Screening G1 hatchlings for the presence of the transgene was conducted in two ways. First, PCR analysis was performed on genomic DNA isolated from the chorioallantoic membrane (CAM) of the eggshell after hatching. The CAM was scraped from the inside of the shell and digested overnight at 55°C in the presence of SDS and proteinase K. The genomic DNA was isolated using standard phenol/chloroform extraction protocols. 100 ng of genomic DNA was used to perform multiplex PCR with oligonucleotide primers designed against the H2B-YFP portion of the transgene along with chicken GAPDH as a housekeeping control.
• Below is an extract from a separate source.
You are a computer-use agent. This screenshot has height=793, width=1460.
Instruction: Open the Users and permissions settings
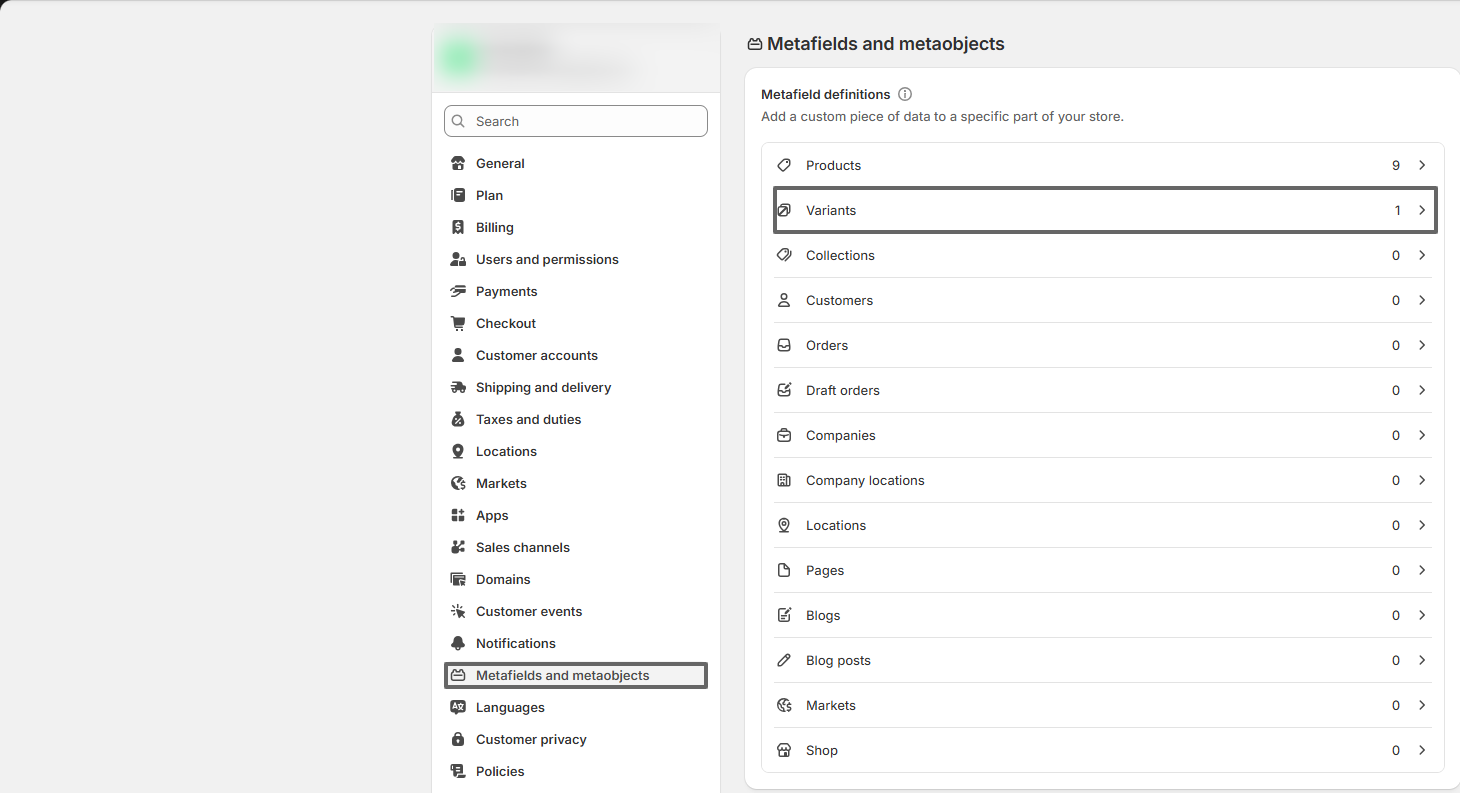[x=547, y=260]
Second, the endothelial specific expression pattern of the mTie1 promoter allowed us to screen the empty eggshells by illuminating them under an epifluorescence stereo dissecting microscope. The blood vessels of the CAM were clearly fluorescent in all three lines of transgenic quail. In addition, the highly vascular tissue at the thick follicle end of breast feathers from adolescent birds was also highly fluorescent in transgenic birds. Once transgenic birds had been identified by these methods, the number of transgene integrations was determined using Southern blot analysis. 5 ug of genomic DNA was digested with PstI, separated on a 0.8% agarose gel and transferred to a nylon membrane. The blot was hybridized with a 646 bp 32P-labeled DNA probe against the woodchuck hepatitis virus posttranscriptional response element of the transgene.

Cloning of tie1

Chicken total RNA was isolated from HH stage 13 embryos according to the manufacturer's instructions (RNeasy, Qiagen). 343 bp and 852 bp partial cDNA fragments of chicken tie1 were obtained by RT-PCR using the following primers, which were designed based on the BBRC chicken EST database (http://www.chick.manchester.ac.uk/). 354 bp fragment, 5′-gctctagagcagccatcaagatgctgaag-3′ and 5′-caagatctgcagtggaataagcctgaga-3′, 852 bp fragment 5′-gctctagagtggtgtctacagtgccactt-3′and 5-gaagatcttatcaccagagaagcagtcca-3′. These fragments were then subcloned into the Xba I and Bgl II sites of pBluescript II-SK (Stratagene).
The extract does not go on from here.